(Text provided)

'I paid for the whole GPU, I am going to use the whole GPU'

https://modal.com/blog/gpu-utilization-guide

154•mooreds•1mo ago

Comments

cubefox•1mo ago

For anyone thinking this is about video games:

> We’ll specifically focus on neural network inference workloads

keybored•1mo ago

It’s hard to forget the neural network application these days.

mooreds•1mo ago

The subtitle (which is important but was too long for the HN submission) is "A high-level guide to GPU utilization".

mwilcox•1mo ago

Understandable

Mockapapella•1mo ago

This is a good article on the "fog of war" for GPU inference. Modal has been doing a great job of aggregating and disseminating info on how to think about high quality AI inference. Learned some fun stuff -- thanks for posting it.

> the majority of organizations achieve less than 70% GPU Allocation Utilization when running at peak demand — to say nothing of aggregate utilization. This is true even of sophisticated players, like the former Banana serverless GPU platform, which operated at an aggregate utilization of around 20%.

Saw this sort of thing at my last job. Was very frustrating pointing this out to people only for them to respond with ¯\_(ツ)_/¯. I posted a much less tactful article (read: rant) than the one by Modal, but I think it still touches on a lot of the little things you need to consider when deploying AI models: https://thelisowe.substack.com/p/you-suck-at-deploying-ai-mo...

charles_irl•1mo ago

Nice article! I had to restrain myself from ranting on our blog :)

awesome_dude•1mo ago

I'm old enough to remember when people would be concerned if their CPU usage went to 100%

bdangubic•1mo ago

back in those days you weren’t renting them :)

XorNot•1mo ago

Well also people are pretty bad at logistical reasoning though.

From a capital expenditure perspective, you are renting the CPU you bought in terms of opportunity cost.

What people have some sense of is that there's an ascribable value to having a capability in reserve versus discovering you don't have it when you need it.

theandrewbailey•1mo ago

You're right, you were leasing them from IBM.

twoodfin•1mo ago

You’d worry about 100% CPU because even if the OS was successfully optimizing for throughput (as Linux is very good at), latency/p99 is certain to suffer as spare cycles disappear.

(End Text provided)

▶ _Task prompt_
Can you copy the GPU utilization thread again, beginning at the words "twoodfin•1mo ago" and stopping after "spare cycles disappear.", but swapping "Linux" for "FreeBSD"?

(Data extracts)

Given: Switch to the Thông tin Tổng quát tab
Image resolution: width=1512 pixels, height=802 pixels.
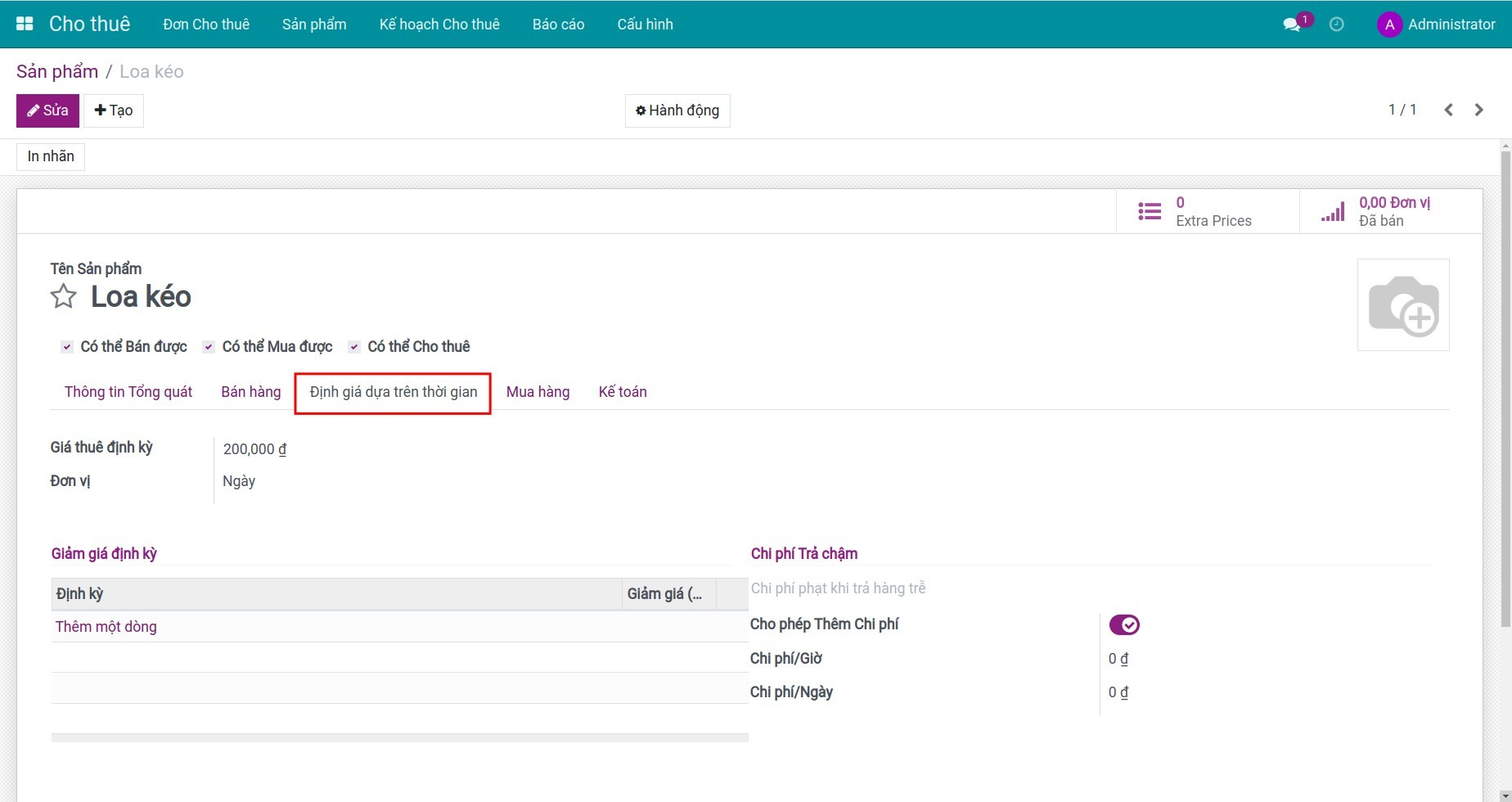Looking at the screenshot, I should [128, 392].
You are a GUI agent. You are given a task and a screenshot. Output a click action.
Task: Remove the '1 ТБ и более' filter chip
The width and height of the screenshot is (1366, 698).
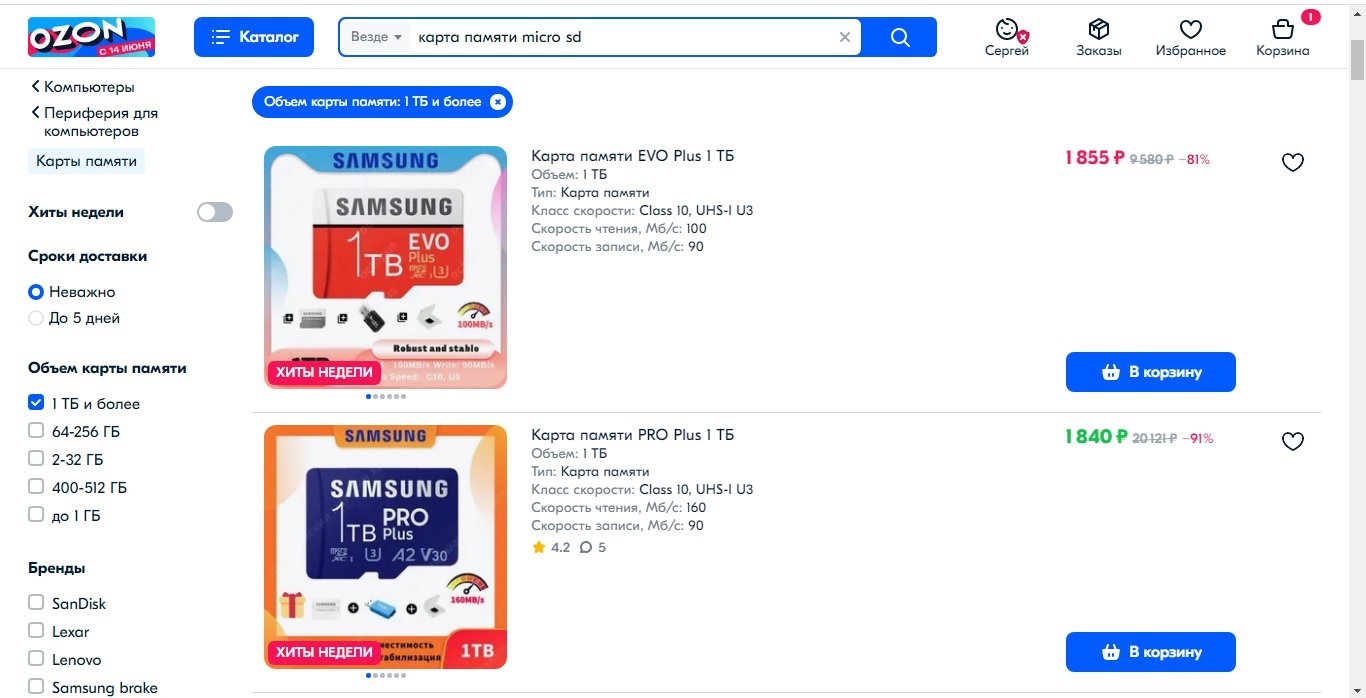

(End Data extracts)

▶ _Output for this task_
twoodfin•1mo ago

You’d worry about 100% CPU because even if the OS was successfully optimizing for throughput (as FreeBSD is very good at), latency/p99 is certain to suffer as spare cycles disappear.